-- INSTRUCTIONS FOR THE TASK --
Below are the records. List every line holding the word "This".

Saved entries
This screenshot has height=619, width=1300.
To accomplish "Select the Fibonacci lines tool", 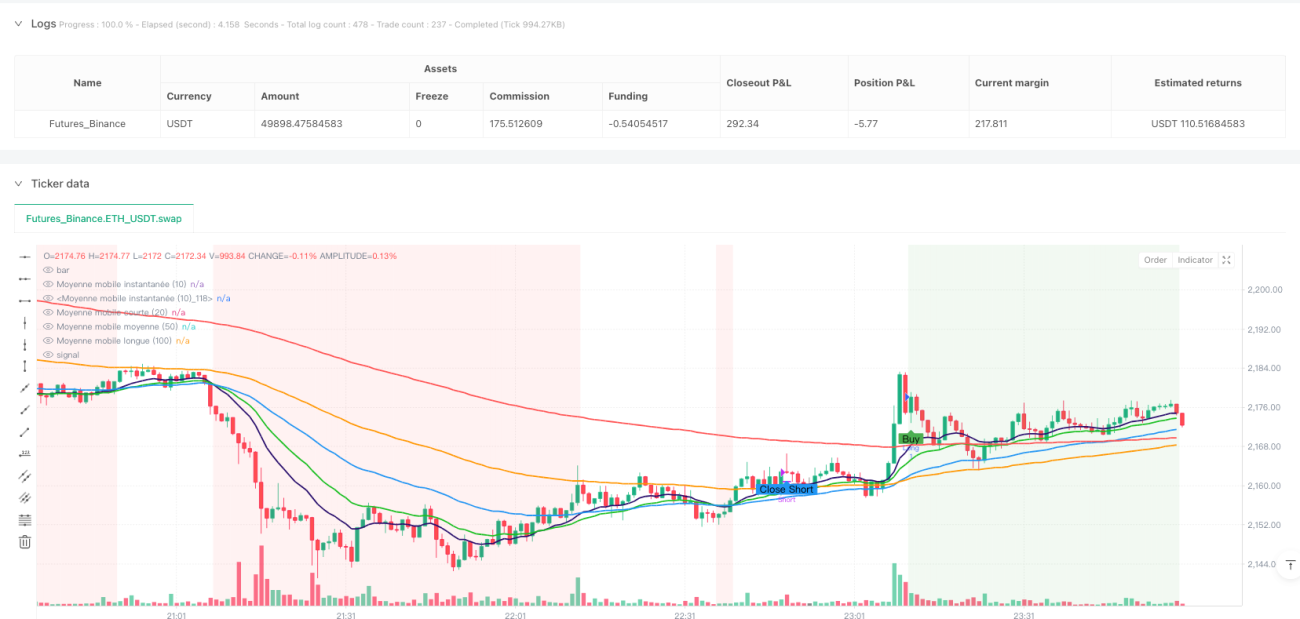I will tap(25, 520).
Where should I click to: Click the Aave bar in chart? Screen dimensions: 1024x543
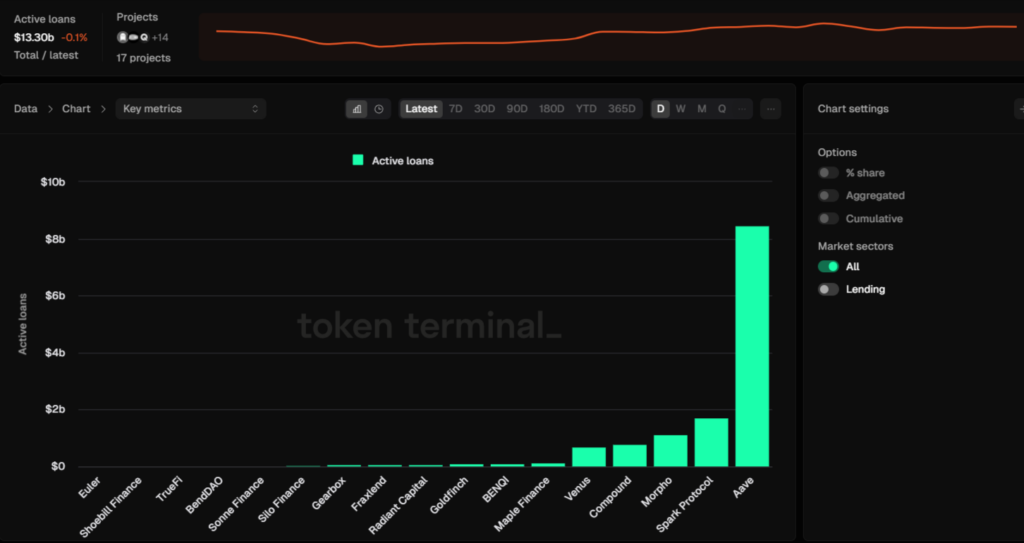click(752, 346)
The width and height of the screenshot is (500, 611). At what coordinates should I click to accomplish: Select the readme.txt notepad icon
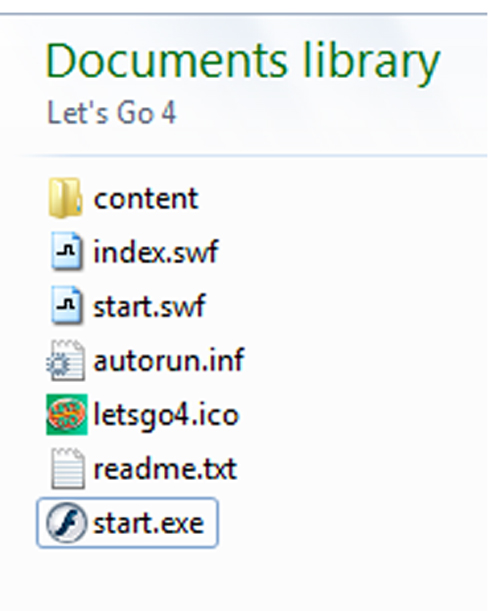(x=67, y=468)
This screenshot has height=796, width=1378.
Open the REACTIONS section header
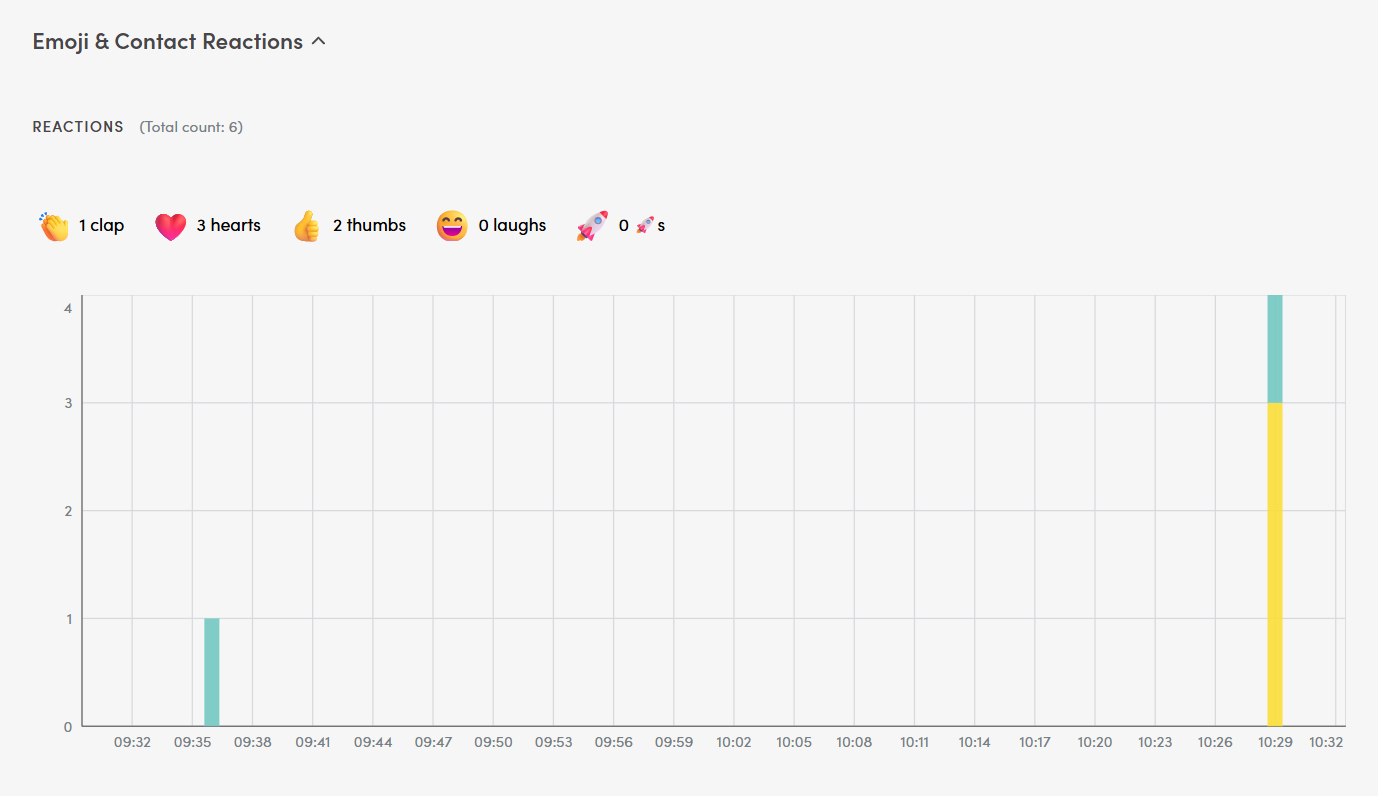(77, 126)
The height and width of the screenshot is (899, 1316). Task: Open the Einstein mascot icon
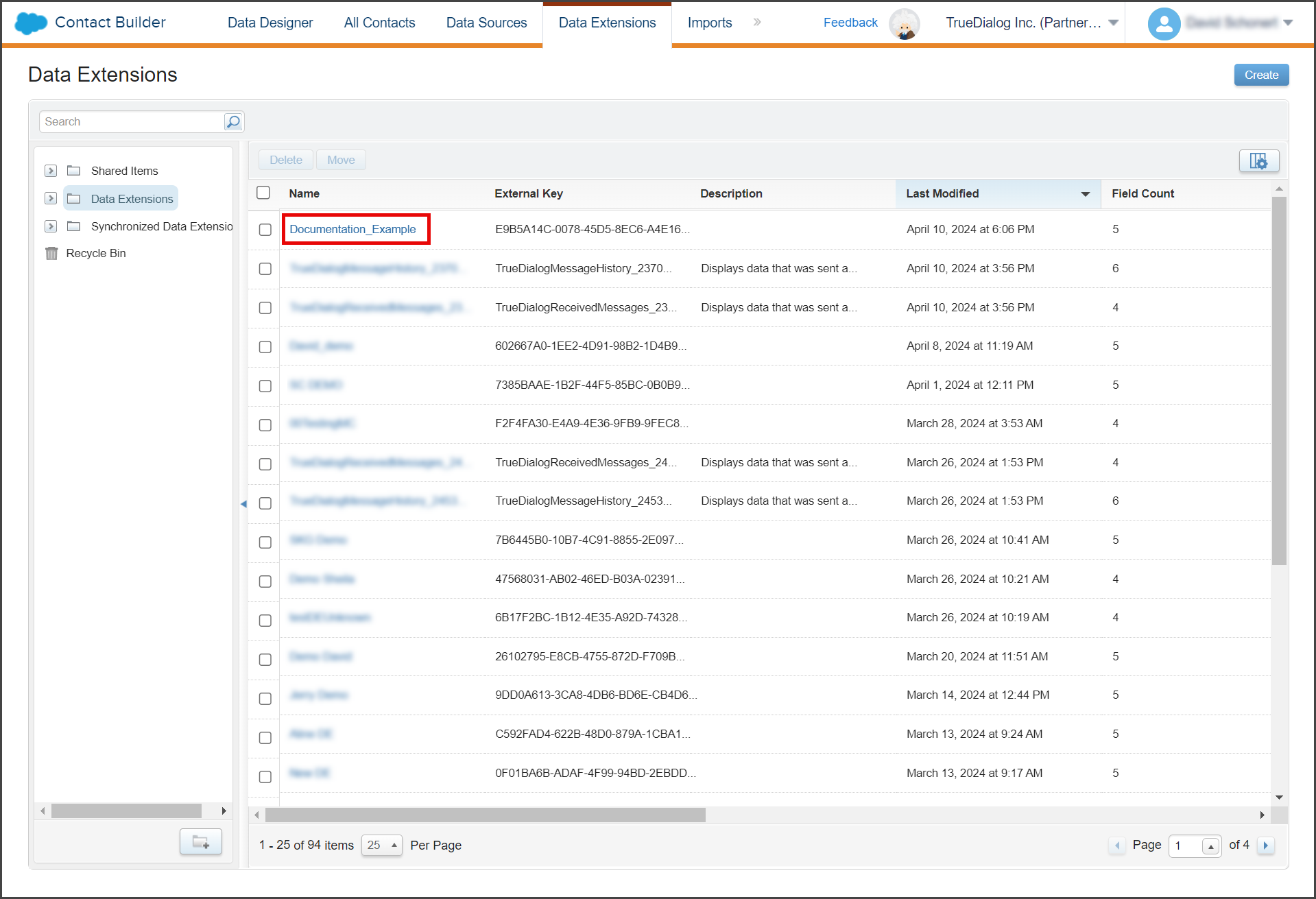click(904, 24)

-- RESPONSE --
This screenshot has height=619, width=1300.
This screenshot has height=796, width=1378.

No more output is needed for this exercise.